■ **GIVEN RECORDS**:
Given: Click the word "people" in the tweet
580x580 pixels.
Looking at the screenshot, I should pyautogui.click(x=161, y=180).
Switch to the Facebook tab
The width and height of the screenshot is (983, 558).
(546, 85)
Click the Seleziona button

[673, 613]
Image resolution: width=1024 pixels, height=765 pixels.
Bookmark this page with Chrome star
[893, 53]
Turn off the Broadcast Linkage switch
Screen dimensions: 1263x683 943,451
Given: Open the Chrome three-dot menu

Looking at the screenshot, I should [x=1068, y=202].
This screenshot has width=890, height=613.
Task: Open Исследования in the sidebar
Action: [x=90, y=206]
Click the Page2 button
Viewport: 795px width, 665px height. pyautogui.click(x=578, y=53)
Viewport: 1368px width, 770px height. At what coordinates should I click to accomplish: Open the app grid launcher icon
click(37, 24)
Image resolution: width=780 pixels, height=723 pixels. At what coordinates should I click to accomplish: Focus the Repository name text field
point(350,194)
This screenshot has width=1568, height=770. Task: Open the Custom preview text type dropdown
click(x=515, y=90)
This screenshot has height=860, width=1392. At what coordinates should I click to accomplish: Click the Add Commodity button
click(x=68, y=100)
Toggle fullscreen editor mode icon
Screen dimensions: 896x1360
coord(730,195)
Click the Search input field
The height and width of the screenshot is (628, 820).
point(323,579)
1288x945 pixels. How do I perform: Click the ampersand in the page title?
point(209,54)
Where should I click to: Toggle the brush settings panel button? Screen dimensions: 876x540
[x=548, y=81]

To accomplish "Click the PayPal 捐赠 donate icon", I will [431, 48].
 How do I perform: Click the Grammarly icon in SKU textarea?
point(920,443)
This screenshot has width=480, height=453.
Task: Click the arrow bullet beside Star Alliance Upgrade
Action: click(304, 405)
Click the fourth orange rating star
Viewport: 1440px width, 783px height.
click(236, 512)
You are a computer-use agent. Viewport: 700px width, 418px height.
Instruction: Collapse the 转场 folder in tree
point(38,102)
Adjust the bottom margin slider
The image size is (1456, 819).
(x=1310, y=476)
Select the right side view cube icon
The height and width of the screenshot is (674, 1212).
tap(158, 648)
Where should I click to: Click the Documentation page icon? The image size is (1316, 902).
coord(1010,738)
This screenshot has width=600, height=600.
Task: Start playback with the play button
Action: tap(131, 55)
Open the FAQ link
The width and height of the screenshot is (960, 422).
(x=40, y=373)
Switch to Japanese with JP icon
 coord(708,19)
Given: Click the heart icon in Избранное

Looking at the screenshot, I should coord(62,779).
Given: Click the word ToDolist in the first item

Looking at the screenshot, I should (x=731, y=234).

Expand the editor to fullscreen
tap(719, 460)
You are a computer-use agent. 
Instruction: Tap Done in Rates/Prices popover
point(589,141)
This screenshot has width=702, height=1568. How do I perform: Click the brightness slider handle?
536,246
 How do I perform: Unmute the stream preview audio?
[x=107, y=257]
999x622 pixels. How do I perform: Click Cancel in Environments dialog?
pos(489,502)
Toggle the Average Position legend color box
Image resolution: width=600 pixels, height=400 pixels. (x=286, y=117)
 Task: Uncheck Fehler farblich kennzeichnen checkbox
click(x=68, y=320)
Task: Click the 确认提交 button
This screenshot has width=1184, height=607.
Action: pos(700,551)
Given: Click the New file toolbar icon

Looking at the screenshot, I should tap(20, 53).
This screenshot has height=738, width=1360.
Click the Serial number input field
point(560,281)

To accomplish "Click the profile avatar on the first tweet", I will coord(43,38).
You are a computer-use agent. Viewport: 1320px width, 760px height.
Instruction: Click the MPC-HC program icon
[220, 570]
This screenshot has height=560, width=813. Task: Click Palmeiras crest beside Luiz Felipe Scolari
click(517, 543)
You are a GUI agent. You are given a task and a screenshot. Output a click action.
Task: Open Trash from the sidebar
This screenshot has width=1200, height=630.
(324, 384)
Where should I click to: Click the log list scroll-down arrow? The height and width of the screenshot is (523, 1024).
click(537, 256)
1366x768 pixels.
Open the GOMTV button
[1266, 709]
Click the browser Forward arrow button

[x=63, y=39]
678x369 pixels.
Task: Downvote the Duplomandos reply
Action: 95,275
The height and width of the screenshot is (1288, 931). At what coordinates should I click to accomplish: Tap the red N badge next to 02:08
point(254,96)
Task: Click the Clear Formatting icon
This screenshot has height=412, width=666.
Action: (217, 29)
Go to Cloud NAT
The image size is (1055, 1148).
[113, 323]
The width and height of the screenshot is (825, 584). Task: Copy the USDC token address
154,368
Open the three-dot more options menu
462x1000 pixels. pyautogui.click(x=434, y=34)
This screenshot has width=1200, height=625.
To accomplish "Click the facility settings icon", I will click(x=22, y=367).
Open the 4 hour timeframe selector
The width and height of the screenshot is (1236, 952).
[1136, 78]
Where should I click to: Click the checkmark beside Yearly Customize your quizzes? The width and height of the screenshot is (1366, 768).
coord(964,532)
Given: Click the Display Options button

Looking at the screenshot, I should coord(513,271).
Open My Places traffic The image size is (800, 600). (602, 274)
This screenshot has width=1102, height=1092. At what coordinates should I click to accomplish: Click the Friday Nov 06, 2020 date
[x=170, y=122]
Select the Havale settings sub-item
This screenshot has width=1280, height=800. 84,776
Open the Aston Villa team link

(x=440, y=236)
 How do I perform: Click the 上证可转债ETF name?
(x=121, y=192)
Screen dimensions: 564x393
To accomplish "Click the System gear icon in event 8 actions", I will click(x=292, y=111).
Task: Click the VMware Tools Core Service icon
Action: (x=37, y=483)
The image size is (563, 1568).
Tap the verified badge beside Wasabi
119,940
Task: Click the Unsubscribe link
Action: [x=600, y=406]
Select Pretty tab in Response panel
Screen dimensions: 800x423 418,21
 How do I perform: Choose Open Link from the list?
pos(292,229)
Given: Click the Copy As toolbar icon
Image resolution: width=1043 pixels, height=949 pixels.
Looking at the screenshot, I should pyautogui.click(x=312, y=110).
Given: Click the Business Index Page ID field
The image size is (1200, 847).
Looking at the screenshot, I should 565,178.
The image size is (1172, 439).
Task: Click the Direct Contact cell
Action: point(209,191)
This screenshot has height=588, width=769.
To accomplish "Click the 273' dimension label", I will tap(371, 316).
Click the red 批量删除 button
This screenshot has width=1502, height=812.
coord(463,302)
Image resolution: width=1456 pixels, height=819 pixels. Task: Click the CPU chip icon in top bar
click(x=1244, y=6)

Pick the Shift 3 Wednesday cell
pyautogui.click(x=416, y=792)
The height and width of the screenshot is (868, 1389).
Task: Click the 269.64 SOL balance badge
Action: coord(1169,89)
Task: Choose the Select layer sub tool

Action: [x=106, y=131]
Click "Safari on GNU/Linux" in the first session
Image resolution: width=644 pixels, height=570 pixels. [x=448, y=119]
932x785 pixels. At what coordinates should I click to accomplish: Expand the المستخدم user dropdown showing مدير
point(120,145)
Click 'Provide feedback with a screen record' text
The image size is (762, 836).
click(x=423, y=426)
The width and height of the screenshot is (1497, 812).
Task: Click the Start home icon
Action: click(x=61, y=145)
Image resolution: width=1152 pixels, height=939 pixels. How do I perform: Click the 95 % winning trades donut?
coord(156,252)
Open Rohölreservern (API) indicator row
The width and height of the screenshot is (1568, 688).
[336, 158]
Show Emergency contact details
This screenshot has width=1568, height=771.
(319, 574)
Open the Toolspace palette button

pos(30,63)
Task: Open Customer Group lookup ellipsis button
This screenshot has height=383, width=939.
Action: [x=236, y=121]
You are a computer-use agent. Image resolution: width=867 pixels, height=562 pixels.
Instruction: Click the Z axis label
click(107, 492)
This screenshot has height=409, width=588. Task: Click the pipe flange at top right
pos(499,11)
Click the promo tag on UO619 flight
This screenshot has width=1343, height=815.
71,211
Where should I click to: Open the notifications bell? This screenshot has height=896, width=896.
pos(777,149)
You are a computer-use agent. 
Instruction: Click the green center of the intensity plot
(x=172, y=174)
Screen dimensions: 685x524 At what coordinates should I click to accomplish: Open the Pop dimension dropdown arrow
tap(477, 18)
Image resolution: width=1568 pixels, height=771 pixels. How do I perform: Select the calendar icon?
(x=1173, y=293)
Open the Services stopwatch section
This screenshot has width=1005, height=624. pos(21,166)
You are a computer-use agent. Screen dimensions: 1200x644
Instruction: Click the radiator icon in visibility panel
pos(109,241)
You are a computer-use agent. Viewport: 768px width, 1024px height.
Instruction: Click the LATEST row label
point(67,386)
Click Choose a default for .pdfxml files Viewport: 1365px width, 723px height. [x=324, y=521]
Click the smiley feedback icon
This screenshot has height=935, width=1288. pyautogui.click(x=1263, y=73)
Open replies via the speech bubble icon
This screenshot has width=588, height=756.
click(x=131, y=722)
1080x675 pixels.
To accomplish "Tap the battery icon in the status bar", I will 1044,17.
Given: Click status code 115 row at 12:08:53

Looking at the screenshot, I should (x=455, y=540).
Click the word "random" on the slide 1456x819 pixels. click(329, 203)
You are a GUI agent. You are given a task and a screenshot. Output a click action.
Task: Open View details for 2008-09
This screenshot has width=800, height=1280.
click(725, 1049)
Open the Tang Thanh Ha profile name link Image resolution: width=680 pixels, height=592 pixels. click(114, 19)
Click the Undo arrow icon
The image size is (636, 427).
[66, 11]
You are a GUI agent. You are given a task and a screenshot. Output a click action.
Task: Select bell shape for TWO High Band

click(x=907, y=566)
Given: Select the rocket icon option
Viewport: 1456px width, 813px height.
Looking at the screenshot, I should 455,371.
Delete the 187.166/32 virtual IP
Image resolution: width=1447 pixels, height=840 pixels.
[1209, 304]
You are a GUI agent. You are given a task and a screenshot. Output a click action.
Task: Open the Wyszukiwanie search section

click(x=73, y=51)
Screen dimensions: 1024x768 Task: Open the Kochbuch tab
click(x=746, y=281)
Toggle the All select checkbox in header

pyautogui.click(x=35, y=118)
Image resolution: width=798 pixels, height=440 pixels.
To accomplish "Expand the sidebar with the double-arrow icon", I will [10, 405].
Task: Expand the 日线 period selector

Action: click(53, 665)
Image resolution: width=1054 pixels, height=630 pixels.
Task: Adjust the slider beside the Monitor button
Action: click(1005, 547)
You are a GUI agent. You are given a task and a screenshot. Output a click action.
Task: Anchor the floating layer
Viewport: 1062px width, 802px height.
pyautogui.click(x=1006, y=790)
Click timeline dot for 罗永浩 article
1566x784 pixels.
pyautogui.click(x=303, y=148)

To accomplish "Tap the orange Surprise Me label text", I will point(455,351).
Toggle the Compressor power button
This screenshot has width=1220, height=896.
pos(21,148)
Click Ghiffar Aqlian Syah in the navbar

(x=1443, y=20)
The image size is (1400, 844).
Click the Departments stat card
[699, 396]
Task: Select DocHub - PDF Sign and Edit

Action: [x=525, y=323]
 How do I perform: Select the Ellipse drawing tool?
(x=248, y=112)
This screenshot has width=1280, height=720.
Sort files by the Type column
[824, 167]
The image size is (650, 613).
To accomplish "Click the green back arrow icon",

■ **EXERCISE**: Please reproduce the entries exactly, everything from the line containing "Click Choose a" down to the line containing "click(x=131, y=722)", both included.

■ **EXERCISE ANSWER**:
Click Choose a default for .pdfxml files Viewport: 1365px width, 723px height. [x=324, y=521]
Click the smiley feedback icon
This screenshot has height=935, width=1288. pyautogui.click(x=1263, y=73)
Open replies via the speech bubble icon
This screenshot has width=588, height=756.
click(x=131, y=722)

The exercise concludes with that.